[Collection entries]
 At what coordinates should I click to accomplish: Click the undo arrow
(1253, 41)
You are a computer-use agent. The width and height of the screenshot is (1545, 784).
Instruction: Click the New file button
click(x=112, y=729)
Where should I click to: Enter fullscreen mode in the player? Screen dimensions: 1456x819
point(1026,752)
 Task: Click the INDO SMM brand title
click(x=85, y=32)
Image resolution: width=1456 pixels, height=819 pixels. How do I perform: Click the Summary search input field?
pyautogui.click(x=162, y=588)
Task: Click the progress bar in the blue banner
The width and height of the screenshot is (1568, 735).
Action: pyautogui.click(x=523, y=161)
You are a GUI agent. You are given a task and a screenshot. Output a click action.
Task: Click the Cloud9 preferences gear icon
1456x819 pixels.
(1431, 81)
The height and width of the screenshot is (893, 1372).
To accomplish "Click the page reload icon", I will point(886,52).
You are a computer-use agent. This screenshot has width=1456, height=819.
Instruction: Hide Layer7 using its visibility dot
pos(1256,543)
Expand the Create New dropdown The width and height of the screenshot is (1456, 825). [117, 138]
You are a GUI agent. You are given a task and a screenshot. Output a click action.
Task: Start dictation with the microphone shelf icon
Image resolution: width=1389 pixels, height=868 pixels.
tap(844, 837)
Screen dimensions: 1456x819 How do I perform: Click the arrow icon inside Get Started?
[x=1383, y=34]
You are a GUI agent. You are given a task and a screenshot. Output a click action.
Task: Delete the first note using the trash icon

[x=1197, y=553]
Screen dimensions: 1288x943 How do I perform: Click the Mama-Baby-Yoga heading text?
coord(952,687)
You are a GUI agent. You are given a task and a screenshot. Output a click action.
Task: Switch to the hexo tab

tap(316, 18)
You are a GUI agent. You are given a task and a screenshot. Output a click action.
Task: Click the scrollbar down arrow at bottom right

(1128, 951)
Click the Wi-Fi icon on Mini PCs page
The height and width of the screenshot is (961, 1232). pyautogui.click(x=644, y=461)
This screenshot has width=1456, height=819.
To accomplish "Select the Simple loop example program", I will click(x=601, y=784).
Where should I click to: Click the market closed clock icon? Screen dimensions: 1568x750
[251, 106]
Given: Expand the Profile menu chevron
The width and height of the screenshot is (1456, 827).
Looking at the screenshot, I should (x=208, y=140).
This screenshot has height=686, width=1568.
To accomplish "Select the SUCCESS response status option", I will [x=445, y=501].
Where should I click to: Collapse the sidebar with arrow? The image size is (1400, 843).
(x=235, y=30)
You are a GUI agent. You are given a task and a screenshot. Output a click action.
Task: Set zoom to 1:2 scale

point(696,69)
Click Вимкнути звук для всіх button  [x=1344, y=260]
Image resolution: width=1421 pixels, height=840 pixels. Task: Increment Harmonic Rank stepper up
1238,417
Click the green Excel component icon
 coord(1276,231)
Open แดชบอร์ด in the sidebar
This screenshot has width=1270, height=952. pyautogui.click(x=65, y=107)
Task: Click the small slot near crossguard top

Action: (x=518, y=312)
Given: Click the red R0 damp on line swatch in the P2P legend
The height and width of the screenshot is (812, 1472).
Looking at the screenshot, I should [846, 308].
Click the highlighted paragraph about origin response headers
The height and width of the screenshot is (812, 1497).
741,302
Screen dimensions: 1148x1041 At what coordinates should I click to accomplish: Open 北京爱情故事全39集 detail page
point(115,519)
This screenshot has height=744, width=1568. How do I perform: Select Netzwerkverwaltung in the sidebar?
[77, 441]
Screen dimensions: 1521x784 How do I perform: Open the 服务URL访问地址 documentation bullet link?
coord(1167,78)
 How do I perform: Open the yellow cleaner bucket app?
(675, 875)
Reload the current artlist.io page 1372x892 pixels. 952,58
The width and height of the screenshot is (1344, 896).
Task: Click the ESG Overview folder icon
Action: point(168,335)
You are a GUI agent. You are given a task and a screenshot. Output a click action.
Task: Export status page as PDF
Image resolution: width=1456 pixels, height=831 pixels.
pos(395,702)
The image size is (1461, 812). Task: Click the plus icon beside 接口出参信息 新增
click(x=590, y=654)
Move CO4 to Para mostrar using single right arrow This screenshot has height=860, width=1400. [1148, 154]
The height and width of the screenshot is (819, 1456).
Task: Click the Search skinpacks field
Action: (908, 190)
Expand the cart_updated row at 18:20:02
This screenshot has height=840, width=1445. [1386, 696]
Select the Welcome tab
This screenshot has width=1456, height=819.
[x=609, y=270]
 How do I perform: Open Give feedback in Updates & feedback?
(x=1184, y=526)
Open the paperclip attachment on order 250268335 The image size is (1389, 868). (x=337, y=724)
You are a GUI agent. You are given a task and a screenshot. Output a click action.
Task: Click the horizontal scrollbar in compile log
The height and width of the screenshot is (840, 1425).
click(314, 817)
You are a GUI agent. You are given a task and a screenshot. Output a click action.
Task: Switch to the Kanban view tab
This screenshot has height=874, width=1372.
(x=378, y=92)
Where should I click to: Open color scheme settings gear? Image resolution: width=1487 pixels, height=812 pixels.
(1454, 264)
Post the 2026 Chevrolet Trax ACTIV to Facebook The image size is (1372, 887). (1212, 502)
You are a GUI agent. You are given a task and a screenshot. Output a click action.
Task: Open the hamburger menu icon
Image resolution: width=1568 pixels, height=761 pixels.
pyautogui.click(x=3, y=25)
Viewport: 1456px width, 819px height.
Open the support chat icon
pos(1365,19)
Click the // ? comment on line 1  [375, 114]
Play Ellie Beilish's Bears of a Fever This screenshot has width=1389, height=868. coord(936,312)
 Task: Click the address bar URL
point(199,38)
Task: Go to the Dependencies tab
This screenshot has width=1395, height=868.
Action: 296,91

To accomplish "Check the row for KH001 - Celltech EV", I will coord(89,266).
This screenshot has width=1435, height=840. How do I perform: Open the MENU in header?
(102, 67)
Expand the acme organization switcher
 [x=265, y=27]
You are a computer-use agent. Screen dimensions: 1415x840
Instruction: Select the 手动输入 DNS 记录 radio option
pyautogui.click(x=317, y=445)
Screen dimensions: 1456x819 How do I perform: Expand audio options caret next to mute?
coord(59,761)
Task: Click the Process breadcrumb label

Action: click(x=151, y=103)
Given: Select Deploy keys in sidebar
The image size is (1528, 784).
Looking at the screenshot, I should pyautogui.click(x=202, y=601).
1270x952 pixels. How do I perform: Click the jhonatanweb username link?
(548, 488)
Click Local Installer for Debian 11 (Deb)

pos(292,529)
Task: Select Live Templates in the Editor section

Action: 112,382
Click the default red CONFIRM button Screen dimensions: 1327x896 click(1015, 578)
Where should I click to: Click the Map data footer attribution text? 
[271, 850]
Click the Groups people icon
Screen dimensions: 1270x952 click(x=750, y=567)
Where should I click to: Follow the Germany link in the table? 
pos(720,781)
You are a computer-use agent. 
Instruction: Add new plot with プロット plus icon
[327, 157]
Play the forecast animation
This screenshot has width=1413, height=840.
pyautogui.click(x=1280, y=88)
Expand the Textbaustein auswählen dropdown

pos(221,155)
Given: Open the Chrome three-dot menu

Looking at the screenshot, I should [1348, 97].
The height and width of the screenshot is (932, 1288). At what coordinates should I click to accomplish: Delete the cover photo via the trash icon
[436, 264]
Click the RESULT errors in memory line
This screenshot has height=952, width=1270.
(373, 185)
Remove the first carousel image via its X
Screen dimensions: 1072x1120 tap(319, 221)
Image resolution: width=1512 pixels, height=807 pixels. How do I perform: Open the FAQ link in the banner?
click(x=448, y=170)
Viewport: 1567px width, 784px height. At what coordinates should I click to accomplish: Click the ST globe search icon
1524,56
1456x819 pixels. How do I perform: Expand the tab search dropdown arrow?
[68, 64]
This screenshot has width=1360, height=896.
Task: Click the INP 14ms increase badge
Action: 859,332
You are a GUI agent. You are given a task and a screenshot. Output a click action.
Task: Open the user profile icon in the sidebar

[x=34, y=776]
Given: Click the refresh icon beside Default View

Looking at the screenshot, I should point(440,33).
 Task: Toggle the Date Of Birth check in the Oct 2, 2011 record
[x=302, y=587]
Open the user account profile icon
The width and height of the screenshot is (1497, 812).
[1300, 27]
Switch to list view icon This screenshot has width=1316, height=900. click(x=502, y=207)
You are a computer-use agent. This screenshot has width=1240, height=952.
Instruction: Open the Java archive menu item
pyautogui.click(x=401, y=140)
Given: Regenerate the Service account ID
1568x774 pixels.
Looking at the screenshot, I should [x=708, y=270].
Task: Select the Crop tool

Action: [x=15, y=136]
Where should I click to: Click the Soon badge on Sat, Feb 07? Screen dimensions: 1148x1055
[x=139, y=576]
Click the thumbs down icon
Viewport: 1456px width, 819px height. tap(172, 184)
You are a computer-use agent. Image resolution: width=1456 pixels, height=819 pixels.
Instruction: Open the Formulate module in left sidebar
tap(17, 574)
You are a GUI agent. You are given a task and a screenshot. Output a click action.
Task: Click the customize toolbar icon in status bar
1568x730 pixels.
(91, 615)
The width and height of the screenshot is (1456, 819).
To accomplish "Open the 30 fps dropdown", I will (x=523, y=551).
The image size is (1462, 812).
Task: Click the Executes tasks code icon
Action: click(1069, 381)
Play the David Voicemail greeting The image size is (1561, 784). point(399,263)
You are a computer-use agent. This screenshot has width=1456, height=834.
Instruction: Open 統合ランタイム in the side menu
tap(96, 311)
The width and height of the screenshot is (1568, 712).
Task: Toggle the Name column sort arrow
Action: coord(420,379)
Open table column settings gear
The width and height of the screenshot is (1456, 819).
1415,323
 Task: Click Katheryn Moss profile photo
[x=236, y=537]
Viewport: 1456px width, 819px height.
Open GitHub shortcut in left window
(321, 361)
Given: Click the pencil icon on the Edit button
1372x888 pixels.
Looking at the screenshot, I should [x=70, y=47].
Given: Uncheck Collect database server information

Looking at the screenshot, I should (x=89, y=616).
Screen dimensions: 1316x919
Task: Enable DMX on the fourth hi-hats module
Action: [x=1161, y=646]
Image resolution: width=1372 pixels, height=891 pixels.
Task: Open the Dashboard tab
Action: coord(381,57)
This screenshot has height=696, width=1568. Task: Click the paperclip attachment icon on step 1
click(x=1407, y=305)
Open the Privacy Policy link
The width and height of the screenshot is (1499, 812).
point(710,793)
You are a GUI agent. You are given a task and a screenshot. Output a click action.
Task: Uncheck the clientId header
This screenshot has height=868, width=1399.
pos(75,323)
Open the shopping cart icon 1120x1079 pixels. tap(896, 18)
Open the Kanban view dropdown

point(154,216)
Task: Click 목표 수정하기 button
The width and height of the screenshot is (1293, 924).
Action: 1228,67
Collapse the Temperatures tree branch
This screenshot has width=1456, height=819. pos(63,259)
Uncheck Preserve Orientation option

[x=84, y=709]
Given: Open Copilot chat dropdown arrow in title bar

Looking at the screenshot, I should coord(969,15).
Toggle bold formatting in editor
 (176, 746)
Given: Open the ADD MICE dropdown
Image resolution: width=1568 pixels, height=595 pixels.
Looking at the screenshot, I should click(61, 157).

DESCRIPTION OF THE TASK
Please work out how many lines above contain the string "status", and reply with that number alone.

WRITTEN RESPONSE
3